Pixel coordinate grounding data:
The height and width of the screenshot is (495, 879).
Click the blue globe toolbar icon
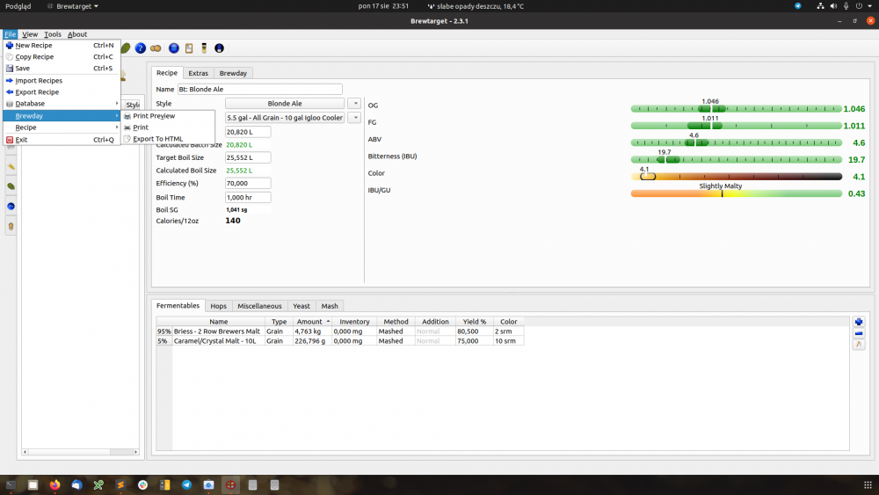pos(174,47)
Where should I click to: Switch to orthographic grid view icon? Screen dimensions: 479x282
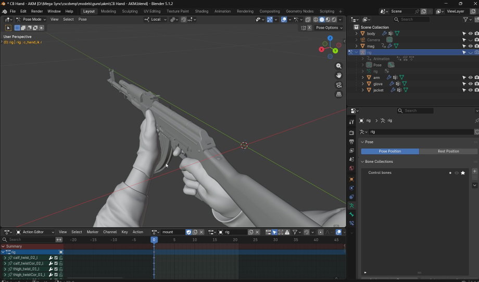click(x=339, y=94)
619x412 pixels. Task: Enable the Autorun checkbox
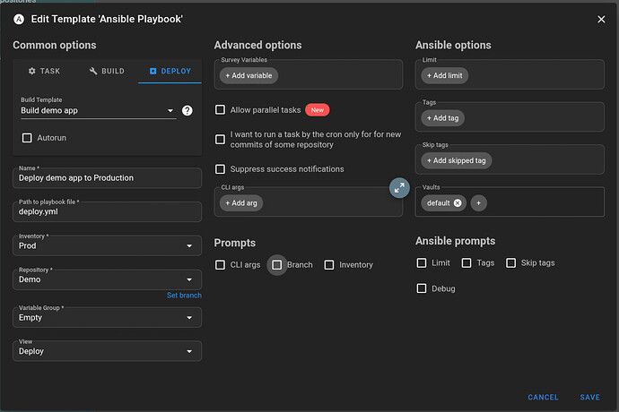(x=27, y=138)
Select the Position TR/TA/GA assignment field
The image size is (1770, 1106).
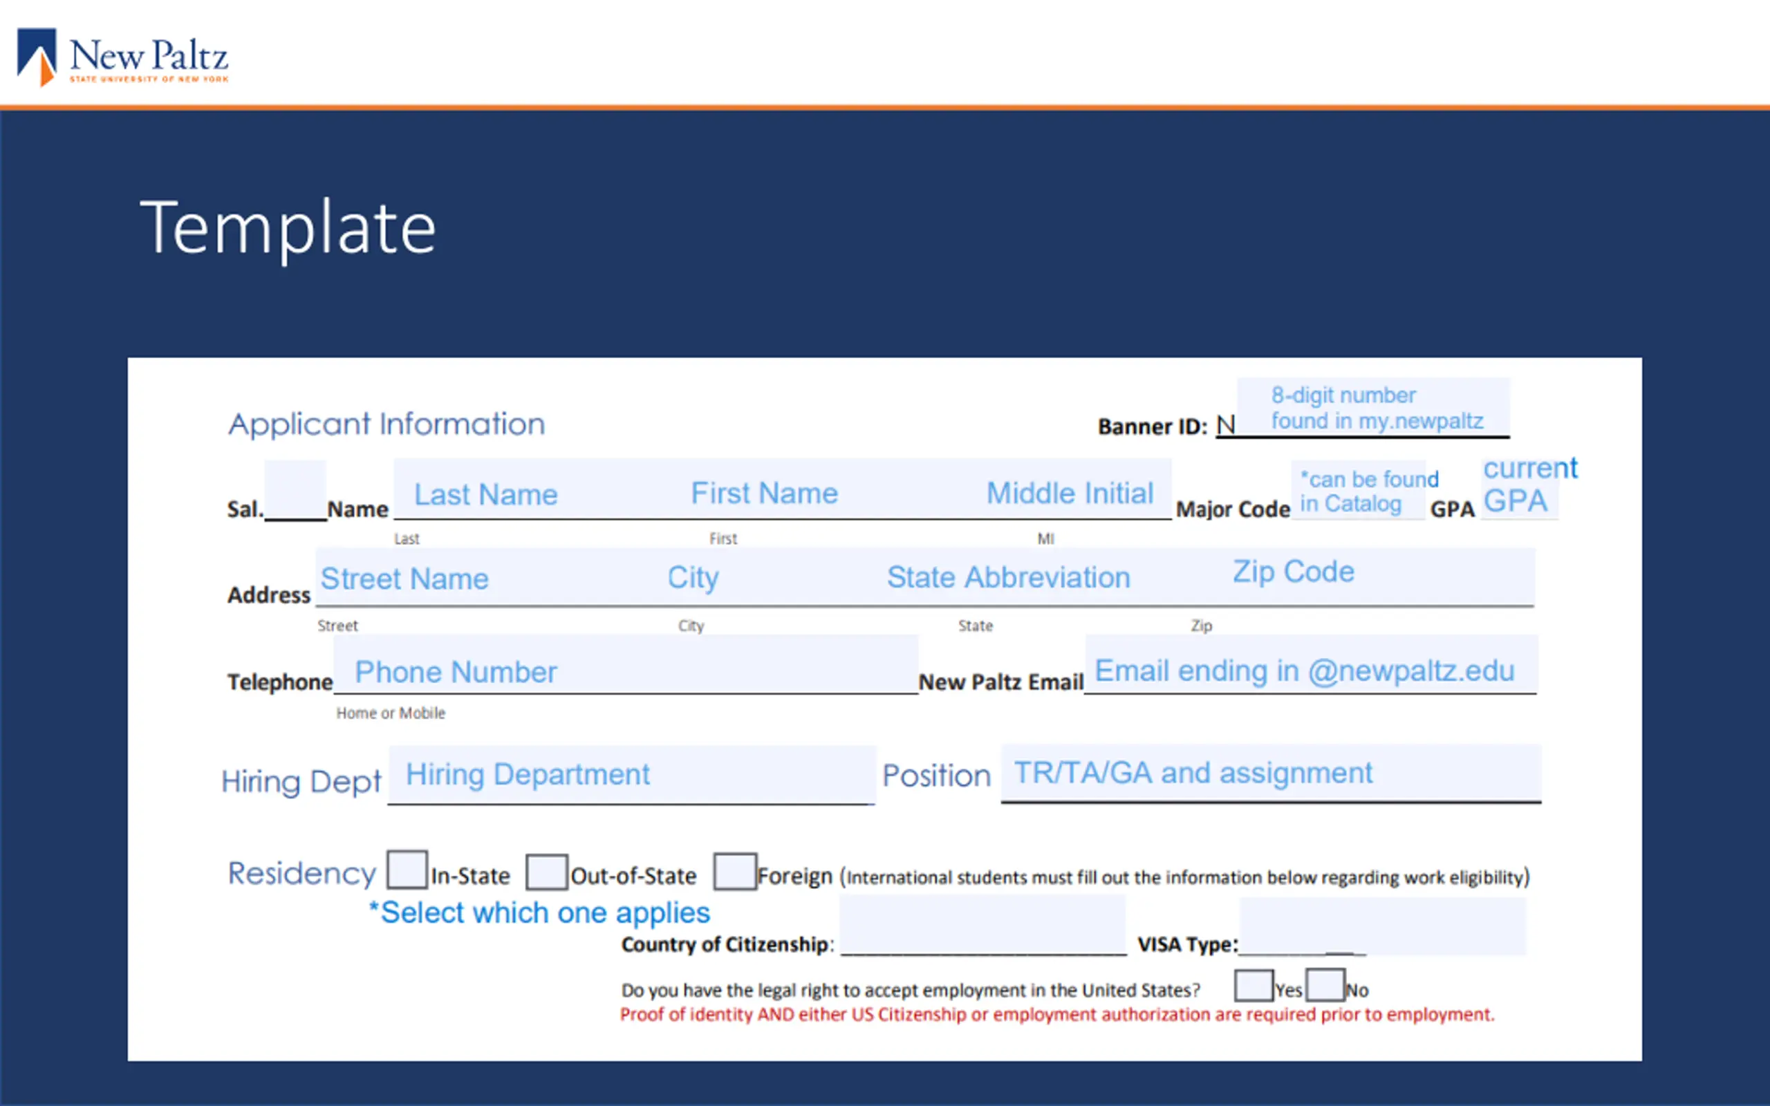pos(1271,773)
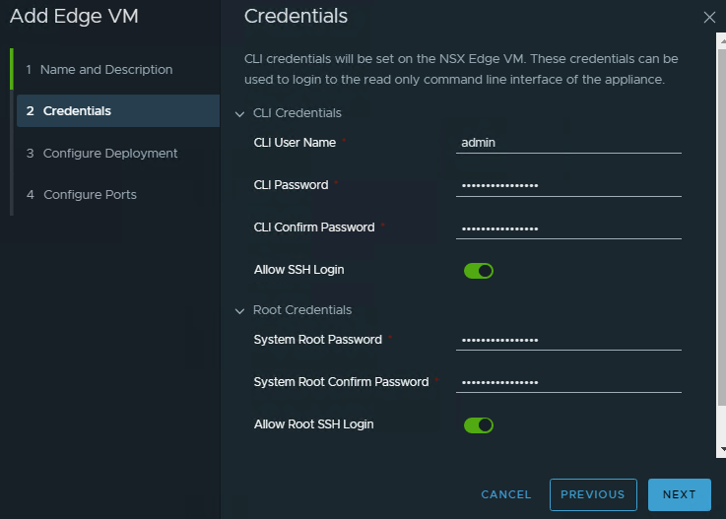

● **TASK BRIEF**:
Give back the entries verbatim. Do not include any picture.

● **EXERCISE OUTPUT**:
The height and width of the screenshot is (495, 879).
Click the blue globe toolbar icon
pos(174,47)
Where should I click to: Switch to orthographic grid view icon? Screen dimensions: 479x282
click(x=339, y=94)
619x412 pixels. Task: Enable the Autorun checkbox
(x=27, y=138)
Select the Position TR/TA/GA assignment field
The image size is (1770, 1106).
pos(1271,773)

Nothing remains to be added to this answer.